Po tym Bartek zabrał mnie na górę do pustej sypialni. Rzuciliśmy się na łóżko. Zastanawiałam się, co do cholery zamierza zrobić. Przecież już doszedł, nie spodziewałam się tego, co będzie dalej.
Bartek wyjął małą butelkę. Kazał mi się ustawić na czworaka. Zrobiłam to, a on wylał specjalny olejek na mój tyłek i zaczął go masować. Ja zaczęłam się podniecać, a on powiedział mi cichym głosem, żebym się odprężyła.
Zbliżył się do mnie i nagle wsadził swojego twardego kutasa w mój tyłek. Tego się nie spodziewałam, ale sposób, w jaki to zrobił, był niesamowity. Niczego nie wymuszał. Nie bolało tak, jak się spodziewałam. Po prostu nie spieszył się, a ja znowu zaczęłam się podniecać. Im wchodził głębiej, tym bardziej się odprężałam. Kiedy już się przyzwyczailiśmy, zrobiło się bardzo intensywnie. Nie chciałam, żeby przestał.
– Mocniej – błagałam, a on spełnił moje życzenie. – Och – powtarzałam w kółko, gdy wchodził we mnie mocno i wściekle.

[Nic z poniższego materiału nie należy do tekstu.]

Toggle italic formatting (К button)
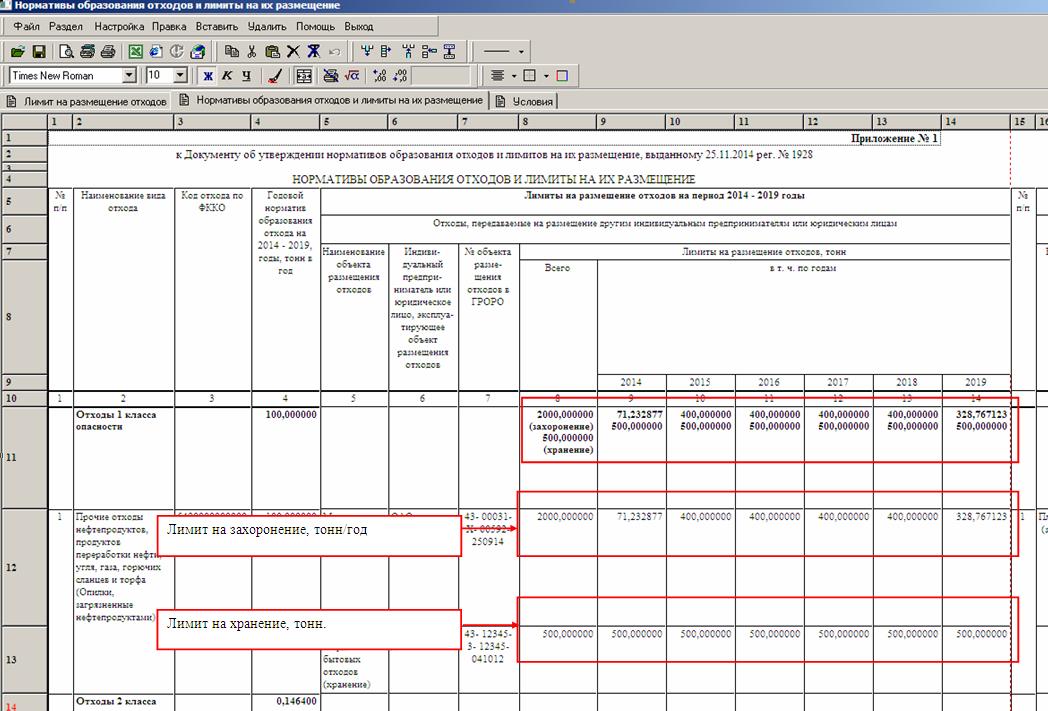The image size is (1048, 711). click(x=227, y=76)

– Podoba ci się? – zapytał, chwytając mnie za włosy, jakbym była koniem. Czułam, że stałam się jego poddaną i zaczęłam krzyczeć, ale wiedział, że mi się to podoba. Ból był intensywny. To doświadczenie było tak intensywne, że było niezwykle przyjemne. Im mocniej mnie ujeżdżał, tym bardziej mi się podobało. Jego gorący ładunek wypełnił mój bolący tyłek i to było najlepsze uczucie, jakie kiedykolwiek miałam w życiu. To było jak włożenie puszki bitej śmietany do ust i wyciskanie jej, dopóki nie zostanie napełniona.

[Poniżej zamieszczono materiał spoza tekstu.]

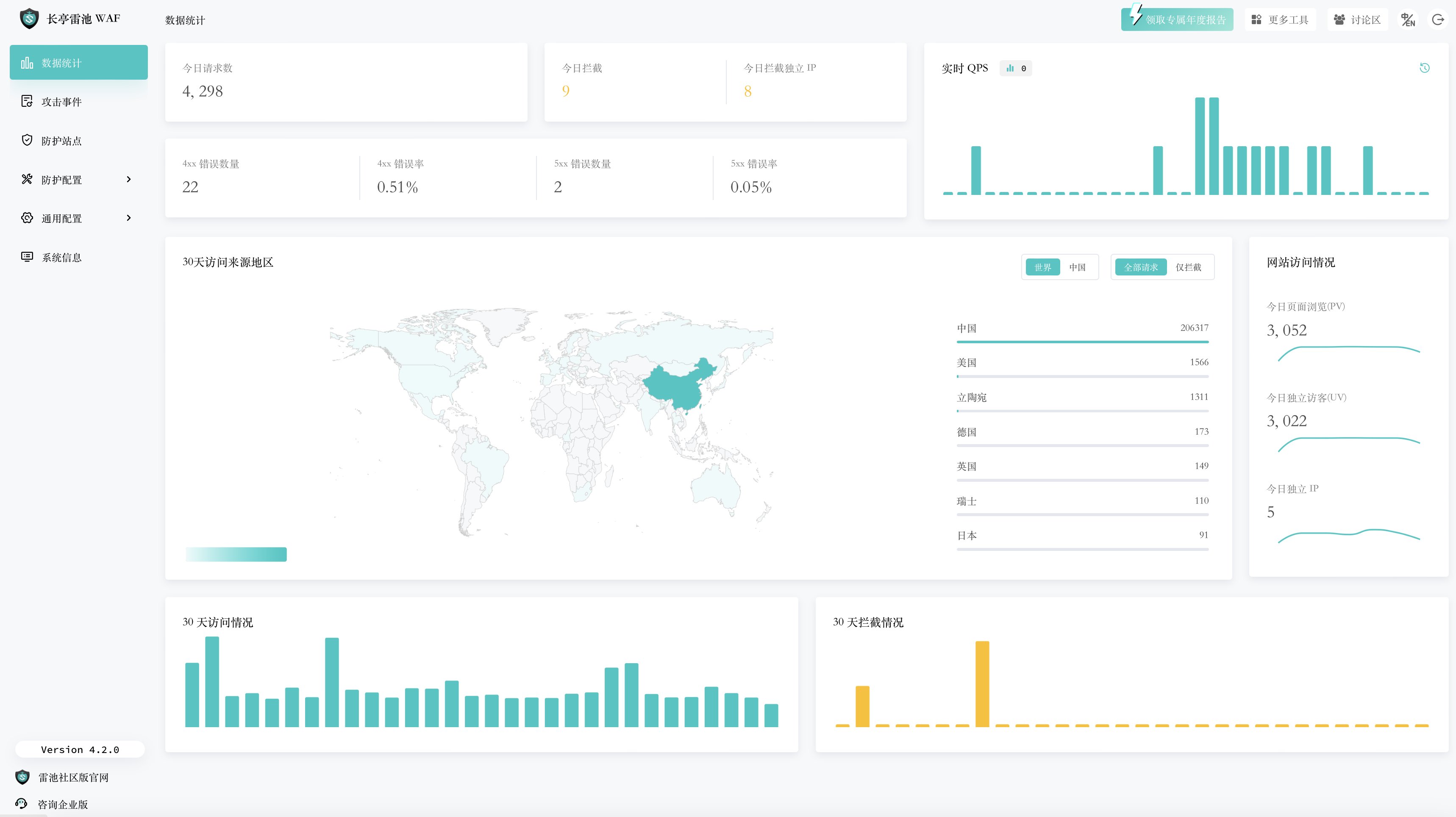Click the SafeLine shield logo
The height and width of the screenshot is (817, 1456).
pos(29,19)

Odwróciłam się i chociaż znowu doszedł, zobaczył, że przydałoby mi się więcej przyjemności, więc zaczął lizać wargi mojej mokrej cipki. Złapałam własne sutki i zaczęłam je ściskać, gdy on ssał moją łechtaczkę.

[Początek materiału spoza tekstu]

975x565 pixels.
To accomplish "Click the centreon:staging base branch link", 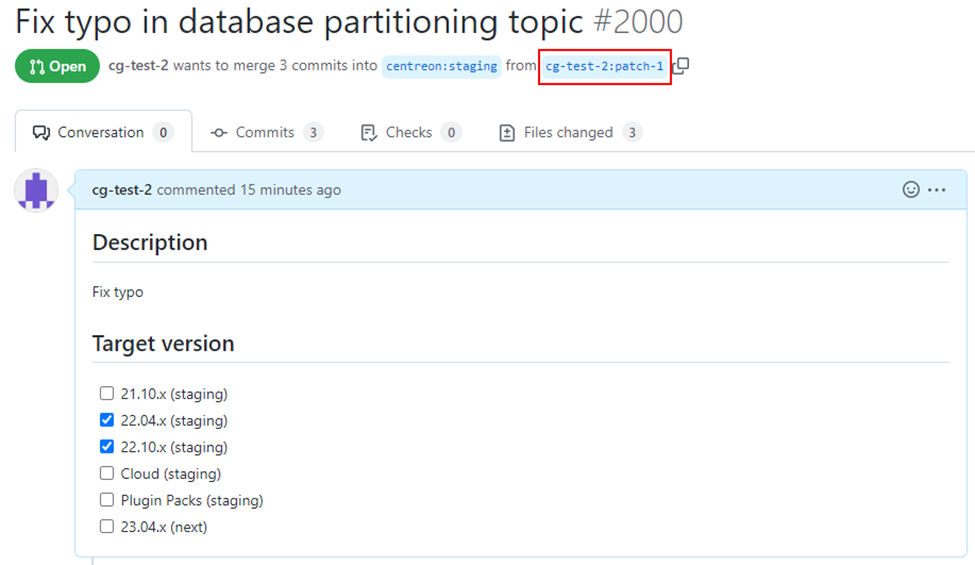I will 441,66.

– Tak, o to chodzi, właśnie tam – powiedziałam mu, gdy poczułam nadchodzący orgazm. Wiedziałam, że jestem blisko. On też zdawał sobie z tego sprawę. Nie chciałam, żeby przestawał. Byłam dokładnie tam, gdzie powinnam być. Gotowa eksplodować w każdej chwili. Pomyślałam, że przyda mu się mała pomoc, więc wsadziłam sobie palec w tyłek i w końcu nadszedł szaleńczy, głośny orgazm. Po wszystkim na dole spotkałam się z przyjaciółką i zapytała mnie, czy dobrze się bawiłam.
– Oczywiście – powiedziałam, a ona się uśmiechnęła. Myślę, że kiedy ja robiłam to w sypialni, ona robiła to w pokoju obok.
Nigdy nie przyznałam się jej, co zrobiłam tamtej nocy, ale mogę wam powiedzieć jedno. Zawsze się masturbuję, gdy o tym myślę. Dzięki, że pozwoliliście mi się podzielić moją historią.